Perhaps the most public display of street gang activity happened in Honduras in December 2004 when a group of MS-13 members attacked a bus with automatic rifles. They killed 28 civilians and wounded 12 more. Their attack is considered to be retaliation for mano dura policies promoted by the Honduran government. Specific death threats, left in a note found at the scene of the crime, were made to Honduran President Ricardo Maduro and Congressional leader Lobo Sosa.

Transnational Cooperation

“When [gang members] came out of the prison systems of the United States and went back [to their home countries], that’s when they became more formalized. Then what happened is that the environment down there was right for these kinds of criminal activities and it just spread,” Stanley Stoy, acting director for the FBI’s MS-13 National Gang Task Force, told the Americas Program.

Stoy explains that the F.B.I. began looking at the MS-13 more closely in late 2004 due to its level of violence and transnational presence. The F.B.I. has been active in Central American countries, especially El Salvador, assisting with intelligence gathering and promoting professionalism in the national police. On Sept. 7, 2005 the F.B.I. participated in a day-long, large transnational operation that included more than 6,400 federal agents and other officers in 15 U.S. states, Mexico, and Central America.
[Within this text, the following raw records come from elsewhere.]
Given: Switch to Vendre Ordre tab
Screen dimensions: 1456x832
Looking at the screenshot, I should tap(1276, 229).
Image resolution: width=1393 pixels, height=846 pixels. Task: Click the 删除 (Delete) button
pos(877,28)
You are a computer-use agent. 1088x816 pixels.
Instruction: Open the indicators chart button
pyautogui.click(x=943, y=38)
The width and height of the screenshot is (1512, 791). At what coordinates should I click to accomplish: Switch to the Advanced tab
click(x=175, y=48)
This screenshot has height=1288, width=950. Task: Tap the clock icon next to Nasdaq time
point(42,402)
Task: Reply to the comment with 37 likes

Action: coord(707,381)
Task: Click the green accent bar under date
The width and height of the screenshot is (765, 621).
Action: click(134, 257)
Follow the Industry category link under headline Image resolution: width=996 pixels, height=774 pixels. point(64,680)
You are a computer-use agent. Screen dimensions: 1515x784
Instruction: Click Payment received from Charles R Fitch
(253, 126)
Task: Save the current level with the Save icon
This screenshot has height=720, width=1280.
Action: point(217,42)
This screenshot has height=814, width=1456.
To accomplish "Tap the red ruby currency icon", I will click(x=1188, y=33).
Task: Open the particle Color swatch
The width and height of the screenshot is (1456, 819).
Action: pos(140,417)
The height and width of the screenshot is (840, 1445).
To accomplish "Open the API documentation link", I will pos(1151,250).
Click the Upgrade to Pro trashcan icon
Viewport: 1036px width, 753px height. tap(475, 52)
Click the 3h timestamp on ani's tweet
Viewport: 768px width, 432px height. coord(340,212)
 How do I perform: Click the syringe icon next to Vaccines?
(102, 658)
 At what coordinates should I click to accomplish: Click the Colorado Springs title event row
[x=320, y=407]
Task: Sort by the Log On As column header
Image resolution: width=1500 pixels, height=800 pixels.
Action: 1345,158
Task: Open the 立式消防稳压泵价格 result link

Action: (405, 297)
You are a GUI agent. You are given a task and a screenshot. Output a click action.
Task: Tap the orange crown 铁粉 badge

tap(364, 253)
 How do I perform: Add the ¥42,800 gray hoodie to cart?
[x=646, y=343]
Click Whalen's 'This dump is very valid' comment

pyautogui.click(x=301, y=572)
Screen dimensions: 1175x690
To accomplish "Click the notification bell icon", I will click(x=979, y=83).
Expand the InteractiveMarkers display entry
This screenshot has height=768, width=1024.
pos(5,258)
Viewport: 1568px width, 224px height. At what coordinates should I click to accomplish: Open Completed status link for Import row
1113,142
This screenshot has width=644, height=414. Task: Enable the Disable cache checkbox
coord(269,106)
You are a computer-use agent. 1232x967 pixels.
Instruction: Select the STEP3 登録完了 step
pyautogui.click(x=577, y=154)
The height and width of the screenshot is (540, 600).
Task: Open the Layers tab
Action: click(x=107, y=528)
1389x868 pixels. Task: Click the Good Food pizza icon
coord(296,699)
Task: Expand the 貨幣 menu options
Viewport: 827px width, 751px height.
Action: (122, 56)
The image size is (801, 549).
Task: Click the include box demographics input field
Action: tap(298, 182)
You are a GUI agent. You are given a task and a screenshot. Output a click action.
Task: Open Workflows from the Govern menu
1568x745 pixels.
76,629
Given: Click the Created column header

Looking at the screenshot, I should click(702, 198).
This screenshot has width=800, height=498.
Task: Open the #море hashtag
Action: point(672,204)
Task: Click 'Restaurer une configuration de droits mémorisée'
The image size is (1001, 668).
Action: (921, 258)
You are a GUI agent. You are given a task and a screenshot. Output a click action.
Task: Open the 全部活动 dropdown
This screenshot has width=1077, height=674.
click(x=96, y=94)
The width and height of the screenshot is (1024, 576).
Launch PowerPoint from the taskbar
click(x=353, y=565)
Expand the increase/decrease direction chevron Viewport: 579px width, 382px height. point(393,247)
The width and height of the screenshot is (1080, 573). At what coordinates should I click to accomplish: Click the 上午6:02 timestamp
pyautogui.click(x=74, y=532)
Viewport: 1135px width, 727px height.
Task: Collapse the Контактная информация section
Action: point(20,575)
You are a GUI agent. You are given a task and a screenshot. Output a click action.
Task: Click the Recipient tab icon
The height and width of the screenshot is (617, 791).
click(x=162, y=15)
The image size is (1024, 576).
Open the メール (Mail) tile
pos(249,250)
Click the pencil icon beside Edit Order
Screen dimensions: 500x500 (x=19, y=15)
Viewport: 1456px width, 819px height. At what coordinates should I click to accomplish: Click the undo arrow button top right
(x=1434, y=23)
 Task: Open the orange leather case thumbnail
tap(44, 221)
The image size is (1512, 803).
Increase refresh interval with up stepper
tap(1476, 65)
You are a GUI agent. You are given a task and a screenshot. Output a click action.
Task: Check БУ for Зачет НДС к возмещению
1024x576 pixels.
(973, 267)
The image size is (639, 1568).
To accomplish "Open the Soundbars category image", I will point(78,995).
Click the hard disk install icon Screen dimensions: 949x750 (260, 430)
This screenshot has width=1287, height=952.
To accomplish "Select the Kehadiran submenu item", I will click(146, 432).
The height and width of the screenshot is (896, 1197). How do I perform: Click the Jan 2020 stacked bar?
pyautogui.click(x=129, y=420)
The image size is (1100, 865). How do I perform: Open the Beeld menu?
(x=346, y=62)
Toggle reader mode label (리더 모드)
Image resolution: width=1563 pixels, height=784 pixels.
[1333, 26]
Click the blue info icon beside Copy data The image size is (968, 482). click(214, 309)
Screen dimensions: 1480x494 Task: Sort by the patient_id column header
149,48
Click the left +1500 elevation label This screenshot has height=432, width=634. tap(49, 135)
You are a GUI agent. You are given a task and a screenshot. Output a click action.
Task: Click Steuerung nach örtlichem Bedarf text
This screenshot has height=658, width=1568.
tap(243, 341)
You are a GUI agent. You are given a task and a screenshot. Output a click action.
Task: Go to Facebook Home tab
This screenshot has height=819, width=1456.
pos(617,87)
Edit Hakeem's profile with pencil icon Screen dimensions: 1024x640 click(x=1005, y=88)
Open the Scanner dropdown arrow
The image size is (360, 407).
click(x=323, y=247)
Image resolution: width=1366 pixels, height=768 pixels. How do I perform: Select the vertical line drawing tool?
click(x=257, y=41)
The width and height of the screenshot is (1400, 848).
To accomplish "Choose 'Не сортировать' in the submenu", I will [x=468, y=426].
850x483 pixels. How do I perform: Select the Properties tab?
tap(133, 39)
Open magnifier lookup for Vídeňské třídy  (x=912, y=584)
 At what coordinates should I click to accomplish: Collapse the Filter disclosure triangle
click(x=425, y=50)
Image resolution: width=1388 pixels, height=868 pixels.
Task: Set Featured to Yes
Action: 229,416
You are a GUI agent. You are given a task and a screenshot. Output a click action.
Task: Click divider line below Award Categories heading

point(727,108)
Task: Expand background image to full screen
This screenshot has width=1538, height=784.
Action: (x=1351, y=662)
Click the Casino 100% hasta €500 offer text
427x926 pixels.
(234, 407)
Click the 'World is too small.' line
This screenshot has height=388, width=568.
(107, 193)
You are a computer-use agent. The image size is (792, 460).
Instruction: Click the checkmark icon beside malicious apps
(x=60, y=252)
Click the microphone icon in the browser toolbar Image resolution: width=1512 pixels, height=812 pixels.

The operation netted 659 arrests of MS-13 and other transnational gang members: 77 in the United States, 232 in El Salvador, 162 in Honduras, 98 in Guatemala, and 90 in Mexico’s Chiapas state, which shares a border with Guatemala.

The operation’s success demonstrated the benefits of transnational cooperation, but some analysts warn that there are still over 100,000 street gang members in Honduras. Other estimates show that there are as many as some 600,000 street gang members in El Salvador.

While these numbers may be inflated, they illustrate the extent of the problem. On Sept. 1, 2005, El Salvador even took the step of deploying 1,000 soldiers to reinforce police efforts to contain street gangs there.

Experts like Geoff Thale agree that military involvement is likely to exacerbate the problem, as other heavy-handed actions have done, rather than bring a rapid solution. Increased professionalism among Central American police officers is perhaps the quickest route to improving security there. U.S. deportation practices should be more sensitive to Central America’s street gang problems. But root causes based in poverty and limited opportunity in Central American countries must be addressed before this endemic security problem can be adequately combated.

The F.B.I. says that there is no link between MS-13 and Al Qaeda or other terrorist groups, but experts believe that the MS-13 and other street gang groups have become more and more involved with the elite organized crime groups that traffic guns and drugs in the region.

If this is the case, then what used to be a regional problem could very well stretch into a hemispheric phenomenon, where Colombian and Mexican organized crime elements outsource their dirty work to Central America’s street gangs. The recent efforts by U.S. authorities and their Central American counterparts represent a good start in tackling this complex, multi-faceted transnational problem. What remains to be seen, however, is whether this new concerted, multi-national approach can undo two decades of problematic, uncoordinated efforts.

“It may develop into something much greater if we didn’t address the problem,” said Stoy of the F.B.I. “We realize that if we didn’t do anything toward this problem or to prevent its entrenchment here in the United States it would overtake us.”